A research paper released by the University of Chicago Crime Lab and the Council on Criminal Justice’s Taskforce on Policing shows that body-worn cameras are both “beneficial and cost-effective.”

As noted by NPR, the report is an update of a variety of studies on body-worn cameras that also compares the cost of the technology to the dollar value of the benefits that may come as a result.

Police departments around the country are using body-worn cameras in an effort to better monitor how officers are performing in the field. This system is in place in the hope that it will reduce the prevalence of misconduct and improve fairness in policing, yet many are still uncertain the technology is actually helping. Some departments are resisting the integration of these cameras into part of their policing practices citing the cost as a barrier for them.

The findings in this report show that the key benefit of body cams worn by police is a reduced use of force by the officers wearing them.

“Among the police departments studied, complaints against the police dropped by 17% and the use of force by police, during fatal and non-fatal encounters, fell by nearly 10%. Body-worn cameras are a useful part of the response but not a solution by themselves,” Professor Jens Ludwig, head of the Crime Lab, states. “Body-worn cameras are not going to solve the problem of the enormous gap we see in police use of force in the U.S. against black vs white Americans.”

New York University Professor Morgan Williams Jr adds that “integrating the technology into policing practices can be an important step towards making policing fairer and more accountable.”
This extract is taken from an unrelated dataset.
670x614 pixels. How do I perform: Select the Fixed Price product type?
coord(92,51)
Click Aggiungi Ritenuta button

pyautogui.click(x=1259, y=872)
From 2013 to 2016, the adoption of body cams by local law enforcement has grown from about one-third of police agencies to about one-half in the U.S. which shows significant adoption and incorporation, with the remaining departments citing finances as the barrier to adoption for them since the price of these systems can be several thousand dollars per officer. This cost includes the initial purchase and maintenance of the equipment, training the officers on how to use it, as well as paying for storage of the enormous amounts of information captured by all these devices. The researchers in this report say the benefits to society, and to police departments, outweigh the costs of these cameras by reducing the number of citizen complaints and averted use of force incidents. This would especially be the case since it would lower the cost affiliated with investigations should a complaint arise.

The study estimates the value of the benefits vs the cost of body-worn cameras ratio at five-to-one and well above an estimated two-to-one cost-benefit of hiring additional officers. Ludwig says “the technology probably pays for itself and the benefits to the public are a huge win that outweighs the cost.”

The study does note that the research developed so far is limited since results are based on data from the early adopting police departments and that the impact the body-worn cameras have on policing will be different as people figure out better ways to use the technology.